═════ TEXT UNDER STUDY ═════

None of the three critical steps that must happen for soybean rust disease to get to Iowa happened in 2011. Soybean rust has petered out the past two growing seasons, allowing Midwest growers to mentally eliminate it as a possible threat and concentrate on other issues. This shows the importance of having an established nationwide scouting system, says Daren Mueller, an Iowa State University Extension plant disease program specialist.
Mueller offers the following observations and insights as to what's happened with this disease that a lot of people were worried about possibly moving into the Midwest five or six years ago.
Following the pattern of 2010, soybean rust never really got off the starting line in 2011. As of mid-October, soybean rust has been found in two Georgia counties, seven Florida counties and one Louisiana county in the continental United States. The disease was also found in parts of Mexico and Puerto Rico earlier this year; there is a recent report (early October) out of Tamaulipas, Mexico (Figure 1).
What happened to soybean rust? Is it still a threat to the Midwest?
Of the three critical steps that must happen for rust to get to Iowa – (1) to survive winters somewhere in the south, (2) build up inoculum (spores) where survival occurs and (3) movement of these spores to fields further north and successful infection of soybeans in those fields – none of them happened in 2011.
In years past, soybean rust has survived in several states across the southern United States. Droughts and other obstacles have prevented the overwintered spores from building up and moving north until late in the season. However, soybean rust never even got started in 2010 so at the end of 2010 there was very little soybean rust in the United States and Mexico to overwinter. Fast forward to 2011, which started much like 2010, with very little inoculum. In fact there was only one report in the entire United States at the beginning of May (Figure 2).

═════ RECORD SET ═════

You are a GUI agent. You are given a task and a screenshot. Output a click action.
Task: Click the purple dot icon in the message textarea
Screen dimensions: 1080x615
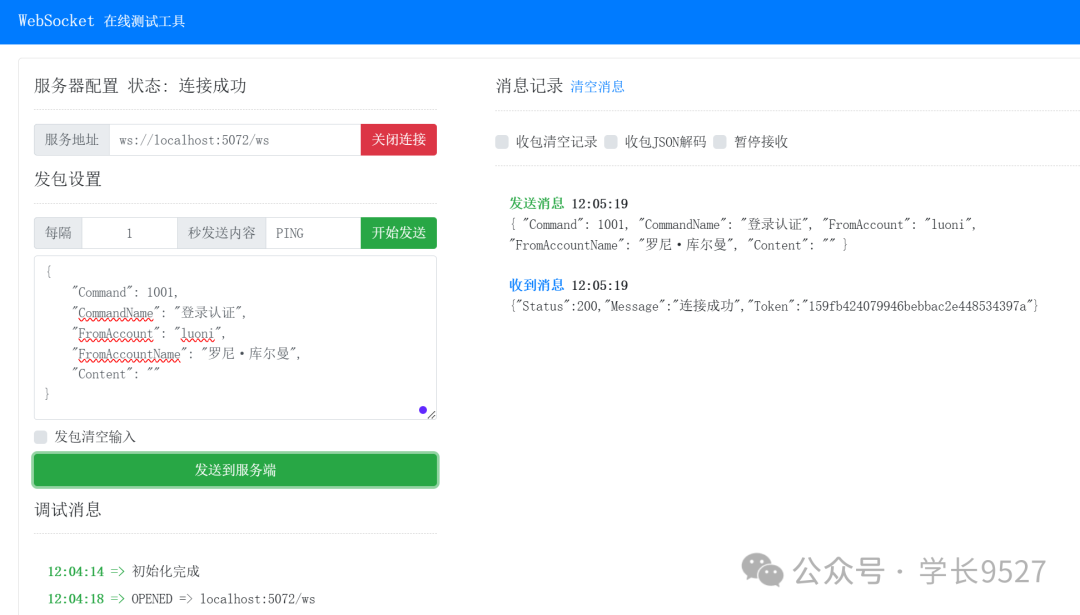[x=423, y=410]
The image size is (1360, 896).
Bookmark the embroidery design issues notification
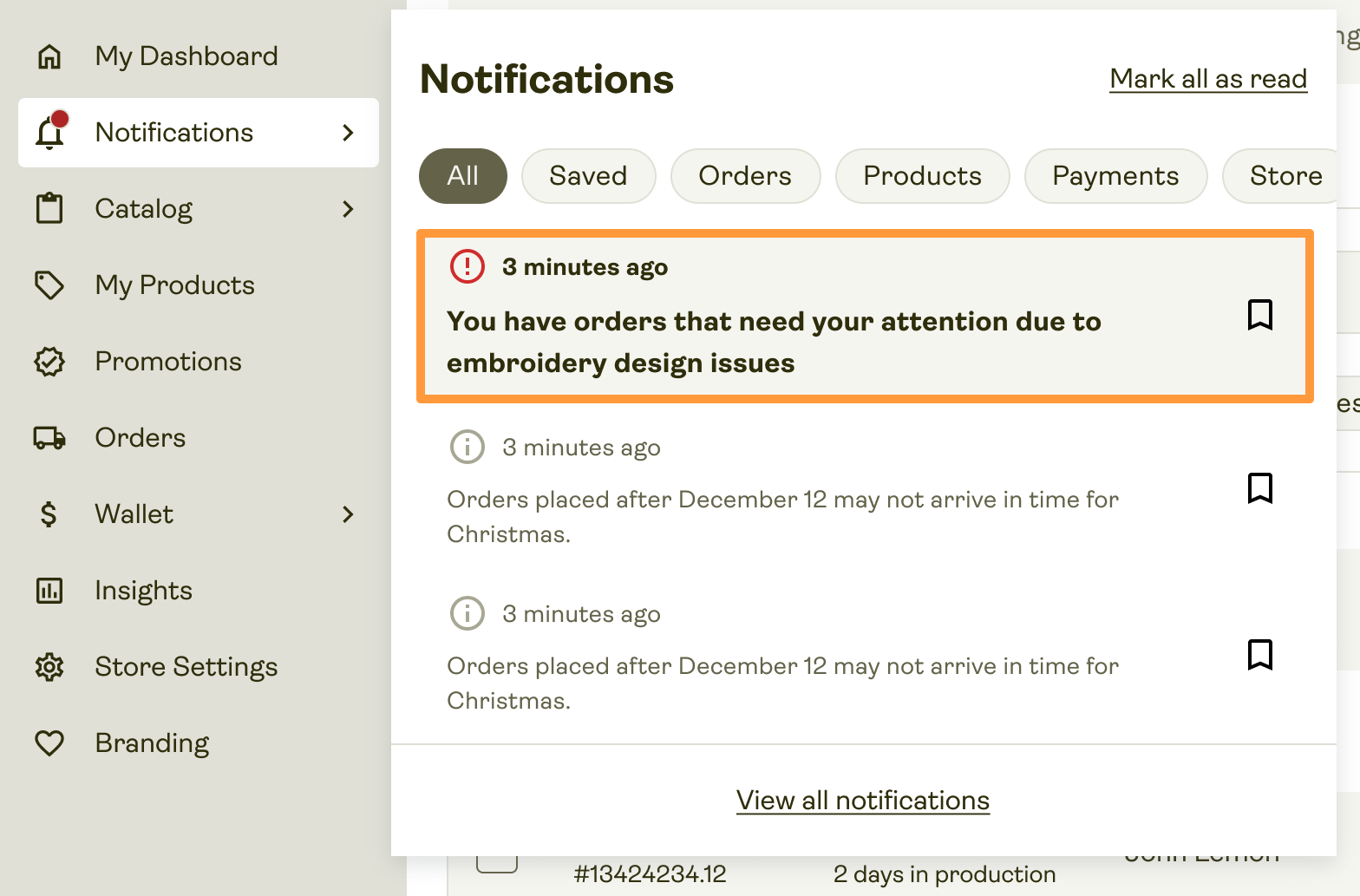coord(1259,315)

═════
═════ RECORD SET ═════

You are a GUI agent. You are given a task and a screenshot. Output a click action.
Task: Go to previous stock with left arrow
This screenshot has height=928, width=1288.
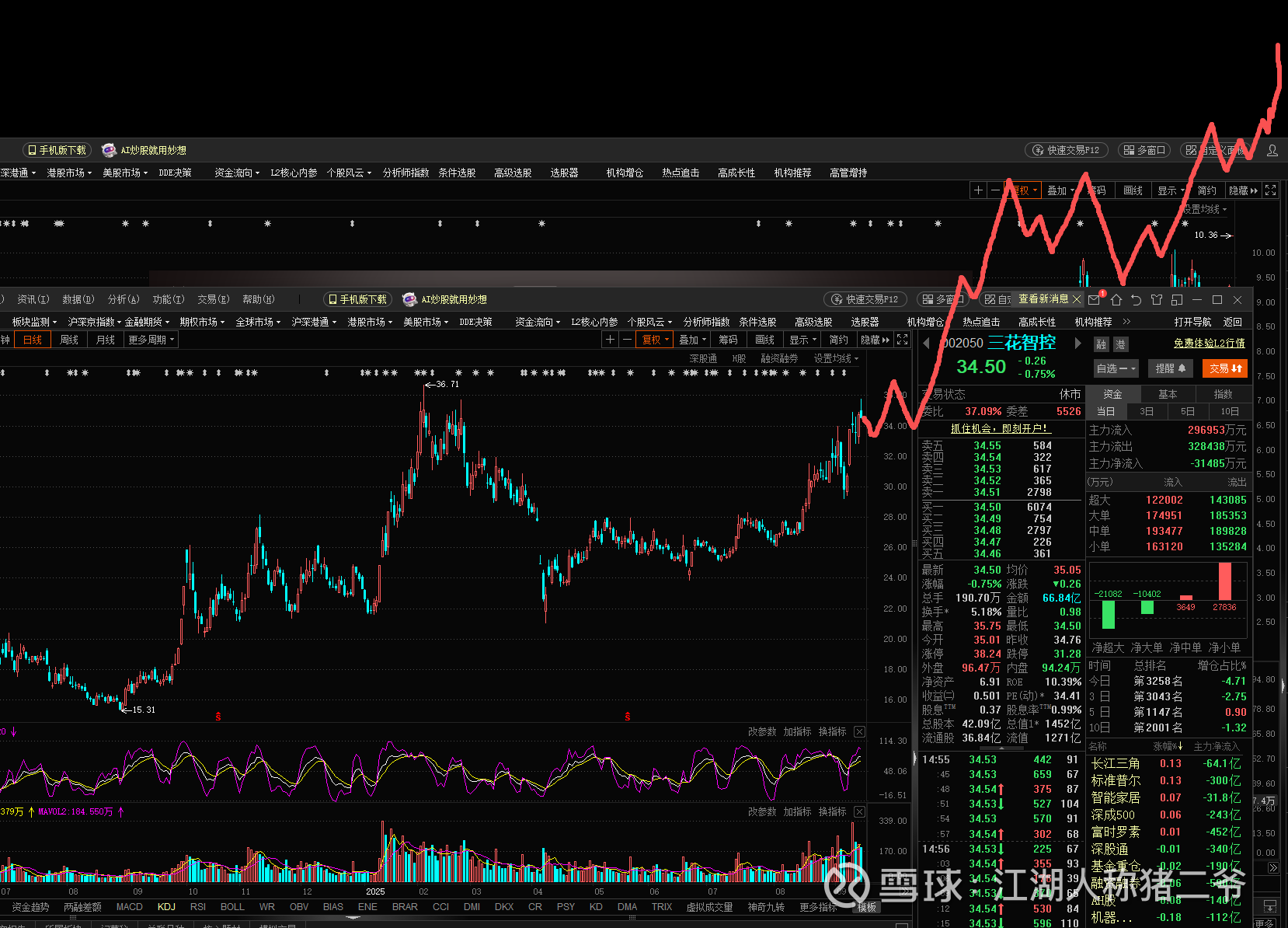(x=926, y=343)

═════

▸ ABOUT THIS EXERCISE: According to the soybean rust text, as of mid-October, in how many Florida counties had soybean rust been found? The rows above are separate material, unrelated to the soybean rust text.

▸ REPLY: Seven.